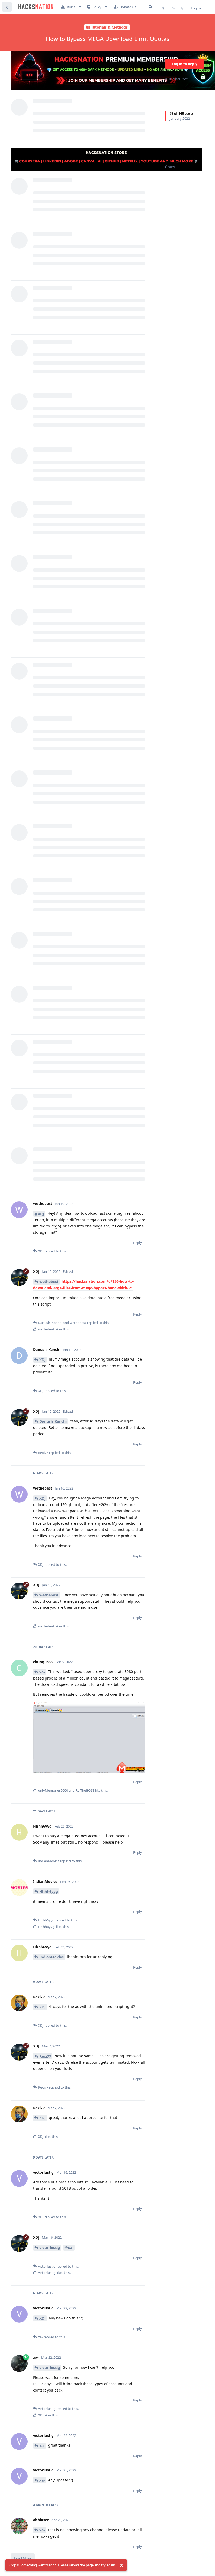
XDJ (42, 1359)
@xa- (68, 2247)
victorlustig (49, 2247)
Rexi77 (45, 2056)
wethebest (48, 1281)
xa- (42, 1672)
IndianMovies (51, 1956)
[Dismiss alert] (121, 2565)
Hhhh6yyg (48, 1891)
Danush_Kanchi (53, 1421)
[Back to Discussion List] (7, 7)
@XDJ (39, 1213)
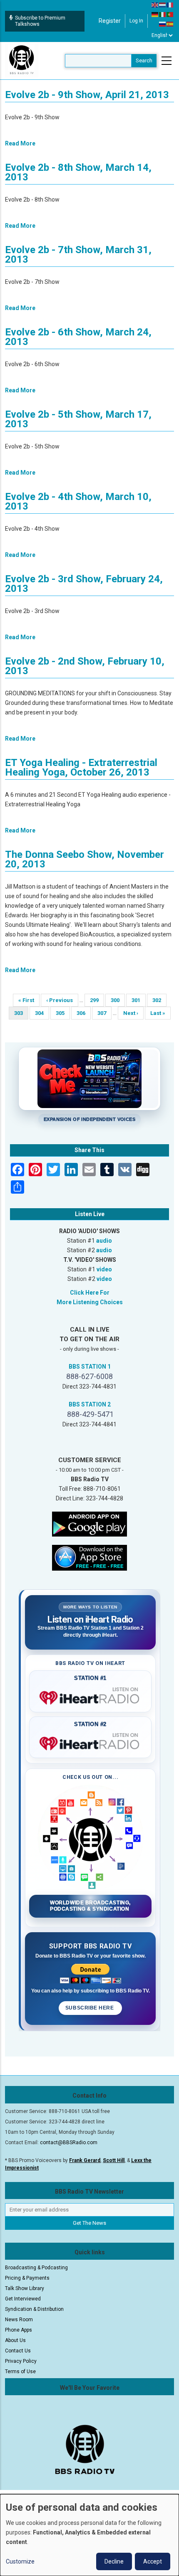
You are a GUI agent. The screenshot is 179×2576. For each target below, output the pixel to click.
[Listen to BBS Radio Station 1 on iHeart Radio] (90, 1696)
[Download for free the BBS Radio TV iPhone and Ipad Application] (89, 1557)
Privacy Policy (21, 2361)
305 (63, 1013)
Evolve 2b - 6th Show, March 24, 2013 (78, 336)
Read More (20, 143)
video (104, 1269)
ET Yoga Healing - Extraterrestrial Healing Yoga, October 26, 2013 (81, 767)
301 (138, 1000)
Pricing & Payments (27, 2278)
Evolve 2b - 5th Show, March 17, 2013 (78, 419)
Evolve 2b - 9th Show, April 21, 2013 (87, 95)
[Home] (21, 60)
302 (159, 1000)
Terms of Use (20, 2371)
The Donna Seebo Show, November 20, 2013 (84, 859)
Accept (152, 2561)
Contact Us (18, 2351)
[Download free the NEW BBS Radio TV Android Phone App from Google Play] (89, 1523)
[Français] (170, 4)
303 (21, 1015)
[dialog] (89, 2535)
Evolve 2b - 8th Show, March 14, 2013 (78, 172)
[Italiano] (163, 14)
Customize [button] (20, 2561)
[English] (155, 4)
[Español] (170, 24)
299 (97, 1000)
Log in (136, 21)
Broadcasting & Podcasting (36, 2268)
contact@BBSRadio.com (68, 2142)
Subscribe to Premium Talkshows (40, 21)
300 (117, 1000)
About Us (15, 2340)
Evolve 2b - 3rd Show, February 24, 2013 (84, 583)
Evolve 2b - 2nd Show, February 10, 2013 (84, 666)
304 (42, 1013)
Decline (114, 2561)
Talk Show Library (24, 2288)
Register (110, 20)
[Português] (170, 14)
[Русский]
.....
**BRIEF:**
Exactly the lines from the top of the listing through the line holding "301 (138, 1000)" should be repeated, with pictures left out.

**SOLUTION TO THIS EXERCISE:**
XDJ (42, 1359)
@xa- (68, 2247)
victorlustig (49, 2247)
Rexi77 (45, 2056)
wethebest (48, 1281)
xa- (42, 1672)
IndianMovies (51, 1956)
[Dismiss alert] (121, 2565)
Hhhh6yyg (48, 1891)
Danush_Kanchi (53, 1421)
[Back to Discussion List] (7, 7)
@XDJ (39, 1213)
You are a GUI agent. The screenshot is 179×2576. For each target below, output the pixel to click.
[Listen to BBS Radio Station 1 on iHeart Radio] (90, 1696)
[Download for free the BBS Radio TV iPhone and Ipad Application] (89, 1557)
Privacy Policy (21, 2361)
305 (63, 1013)
Evolve 2b - 6th Show, March 24, 2013 (78, 336)
Read More (20, 143)
video (104, 1269)
ET Yoga Healing - Extraterrestrial Healing Yoga, October 26, 2013 (81, 767)
301 (138, 1000)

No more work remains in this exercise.